Azure Databricks · Arazzo Workflow

Azure Databricks Update a Job and Re-run It

Version 1.0.0

Partially update a job's settings, then trigger and poll a fresh run.

1 workflow 1 source API 1 provider
View Spec View on GitHub AnalyticsApache SparkBig DataData EngineeringMachine LearningArazzoWorkflows

Provider

microsoft-azure-databricks

Workflows

update-job-and-rerun
Partially update a job, then run it and wait for the run to finish.
Reads the job, calls updateJob to change the timeout, triggers runJobNow, then polls getJobRun until life_cycle_state is TERMINATED.
4 steps inputs: jobId, newTimeoutSeconds, token outputs: jobId, resultState, runId
1
getJob
getJob
Read the job to capture its current name and confirm it exists before updating.
2
updateJob
updateJob
Partially update the job settings with a new timeout. Only the supplied settings are changed; all others are left intact.
3
runJobNow
runJobNow
Trigger a fresh run of the updated job and capture the run_id for polling.
4
pollRun
getJobRun
Retrieve the run state. Repeat until the run life_cycle_state is TERMINATED, then end with the final result_state.

Source API Descriptions

Arazzo Workflow Specification

azure-databricks-update-job-and-rerun-workflow.yml Raw ↑
arazzo: 1.0.1
info:
  title: Azure Databricks Update a Job and Re-run It
  summary: Partially update a job's settings, then trigger and poll a fresh run.
  description: >-
    Applies a configuration change to an existing job and validates it by
    running the job.

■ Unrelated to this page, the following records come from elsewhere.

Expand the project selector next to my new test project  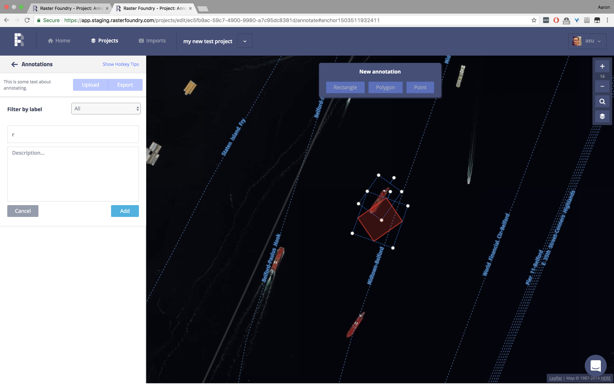click(244, 41)
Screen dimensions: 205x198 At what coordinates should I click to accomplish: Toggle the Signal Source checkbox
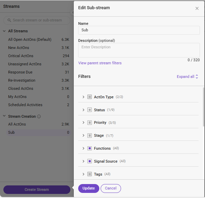(x=89, y=161)

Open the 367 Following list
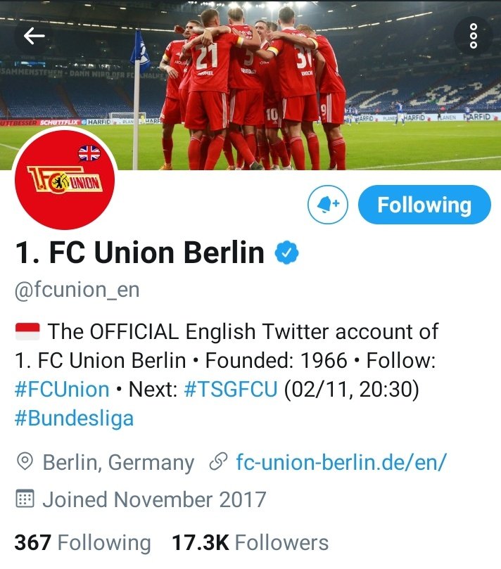(x=83, y=543)
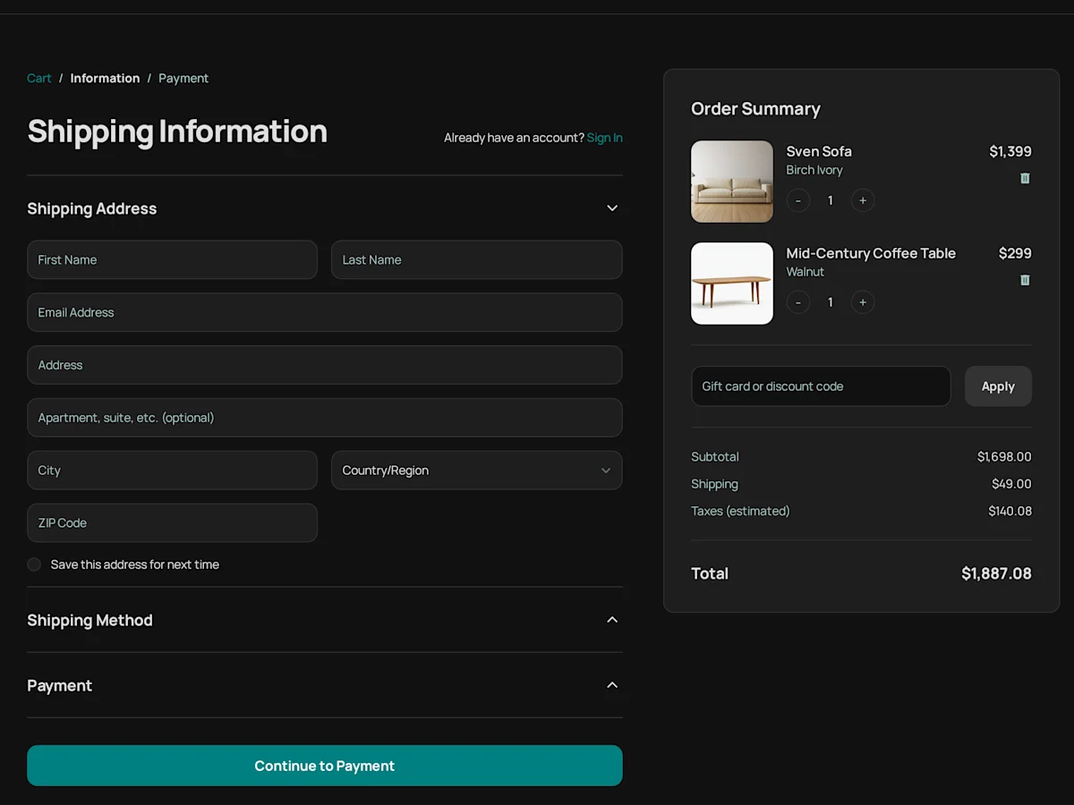Image resolution: width=1074 pixels, height=805 pixels.
Task: Remove Mid-Century Coffee Table via trash icon
Action: click(1025, 280)
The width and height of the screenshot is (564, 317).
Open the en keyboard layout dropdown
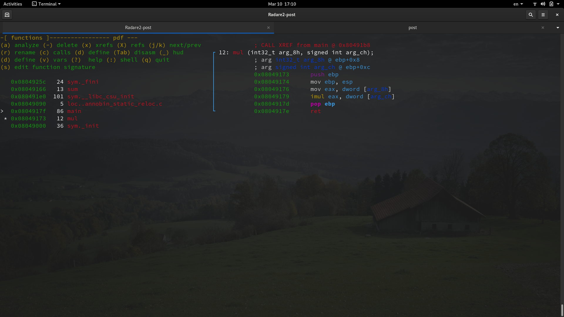pos(518,4)
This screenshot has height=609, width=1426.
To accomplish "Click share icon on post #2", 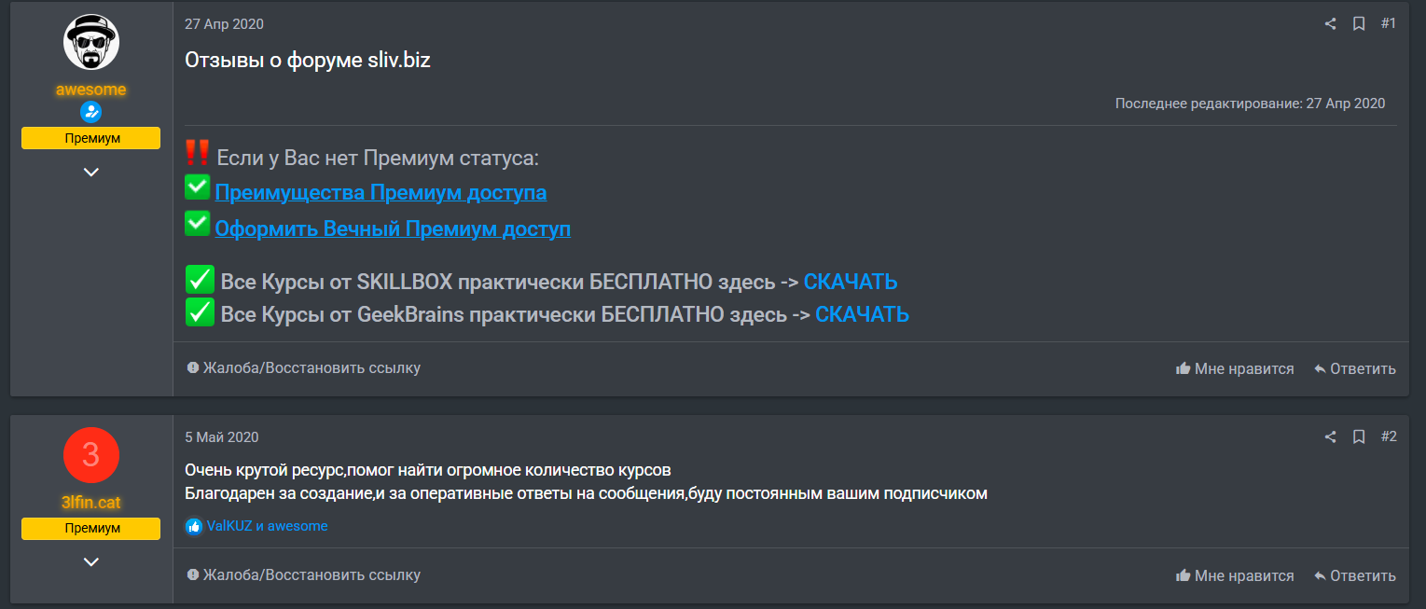I will 1330,436.
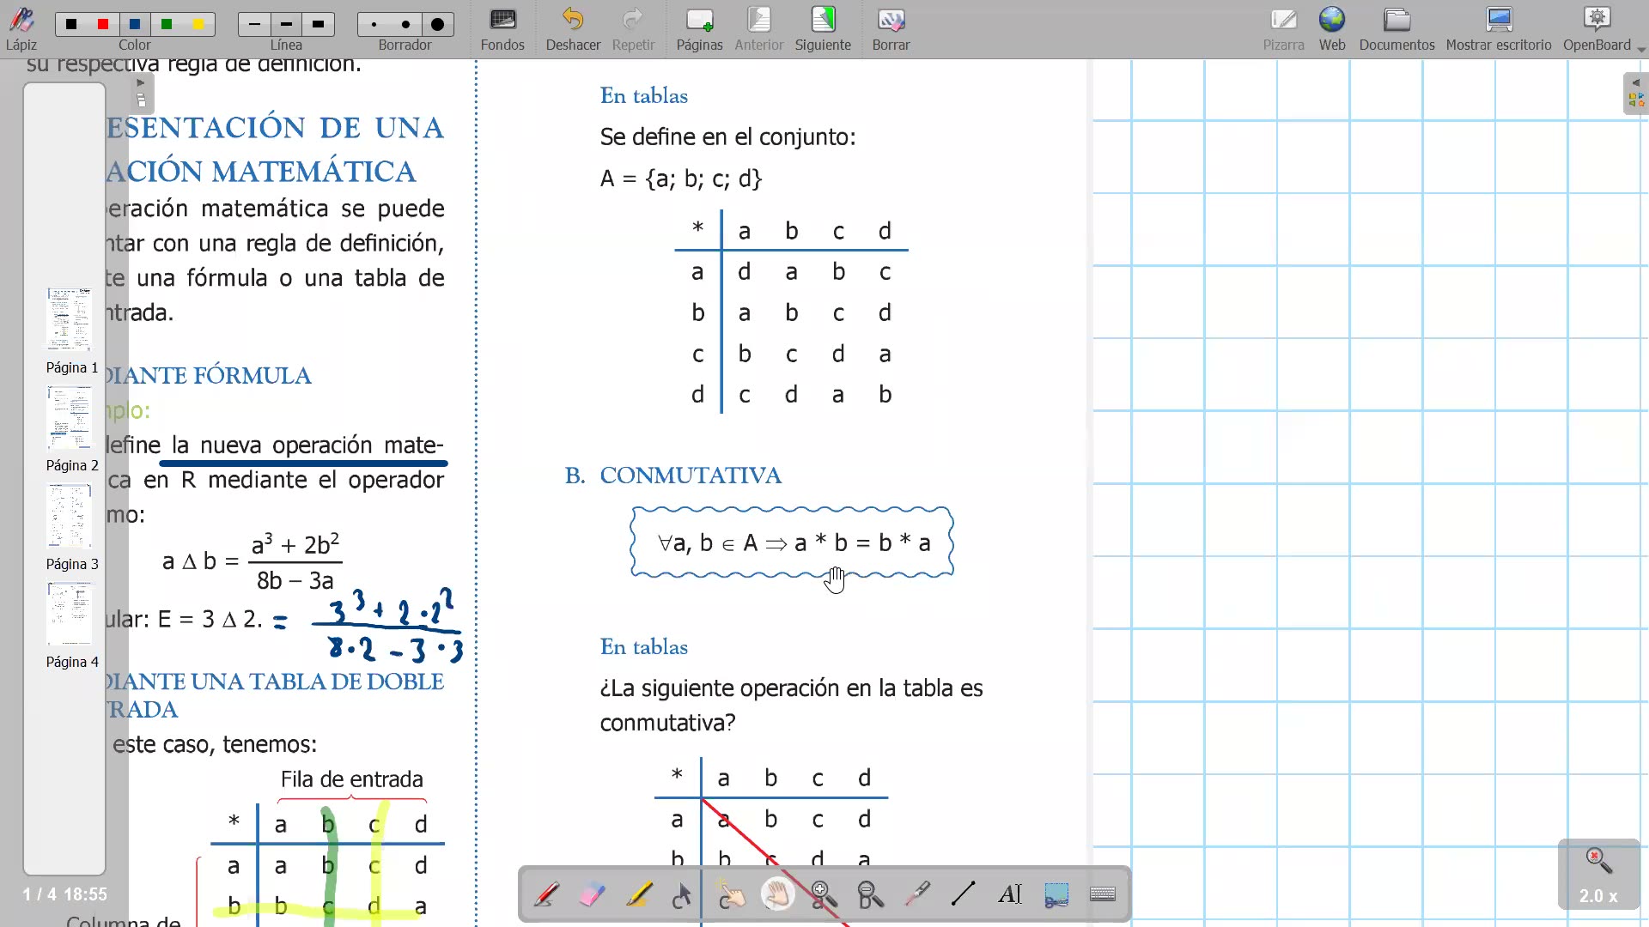The height and width of the screenshot is (927, 1649).
Task: Choose the blue pen color swatch
Action: click(135, 25)
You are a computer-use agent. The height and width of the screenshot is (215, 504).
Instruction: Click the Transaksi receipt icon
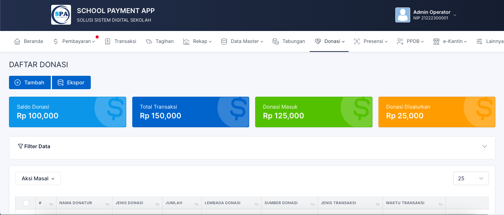[x=108, y=41]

The workflow reads the job, partially updates its settings
    with a new timeout, triggers a fresh run, then polls the run get endpoint
    until the life cycle state is TERMINATED. Every step spells out its request
    inline so the flow can be read and executed without opening the underlying
    OpenAPI description.
  version: 1.0.0
sourceDescriptions:
- name: azureDatabricksApi
  url: ../openapi/azure-databricks-openapi.yml
  type: openapi
workflows:
- workflowId: update-job-and-rerun
  summary: Partially update a job, then run it and wait for the run to finish.
  description: >-
    Reads the job, calls updateJob to change the timeout, triggers runJobNow,
    then polls getJobRun until life_cycle_state is TERMINATED.
  inputs:
    type: object
    required:
    - token
    - jobId
    - newTimeoutSeconds
    properties:
      token:
        type: string
        description: Databricks personal access token for the Authorization header.
      jobId:
        type: integer
        description: The canonical identifier of the job to update and re-run.
      newTimeoutSeconds:
        type: integer
        description: New timeout in seconds to apply to the job settings.
  steps:
  - stepId: getJob
    description: >-
      Read the job to capture its current name and confirm it exists before
      updating.
    operationId: getJob
    parameters:
    - name: Authorization
      in: header
      value: Bearer $inputs.token
    - name: job_id
      in: query
      value: $inputs.jobId
    successCriteria:
    - condition: $statusCode == 200
    outputs:
      jobName: $response.body#/settings/name
  - stepId: updateJob
    description: >-
      Partially update the job settings with a new timeout. Only the supplied
      settings are changed; all others are left intact.
    operationId: updateJob
    parameters:
    - name: Authorization
      in: header
      value: Bearer $inputs.token
    requestBody:
      contentType: application/json
      payload:
        job_id: $inputs.jobId
        new_settings:
          timeout_seconds: $inputs.newTimeoutSeconds
    successCriteria:
    - condition: $statusCode == 200
  - stepId: runJobNow
    description: >-
      Trigger a fresh run of the updated job and capture the run_id for
      polling.
    operationId: runJobNow
    parameters:
    - name: Authorization
      in: header
      value: Bearer $inputs.token
    requestBody:
      contentType: application/json
      payload:
        job_id: $inputs.jobId
    successCriteria:
    - condition: $statusCode == 200
    outputs:
      runId: $response.body#/run_id
  - stepId: pollRun
    description: >-
      Retrieve the run state. Repeat until the run life_cycle_state is
      TERMINATED, then end with the final result_state.
    operationId: getJobRun
    parameters:
    - name: Authorization
      in: header
      value: Bearer $inputs.token
    - name: run_id
      in: query
      value: $steps.runJobNow.outputs.runId
    successCriteria:
    - condition: $statusCode == 200
    outputs:
      lifeCycleState: $response.body#/state/life_cycle_state
      resultState: $response.body#/state/result_state
    onSuccess:
    - name: finished
      type: end
      criteria:
      - context: $response.body
        condition: $.state.life_cycle_state == "TERMINATED" || $.state.life_cycle_state == "INTERNAL_ERROR"
        type: jsonpath
    - name: stillRunning
      type: goto
      stepId: pollRun
      criteria:
      - context: $response.body
        condition: $.state.life_cycle_state == "PENDING" || $.state.life_cycle_state == "RUNNING" || $.state.life_cycle_state == "TERMINATING"
        type: jsonpath
  outputs:
    jobId: $inputs.jobId
    runId: $steps.runJobNow.outputs.runId
    resultState: $steps.pollRun.outputs.resultState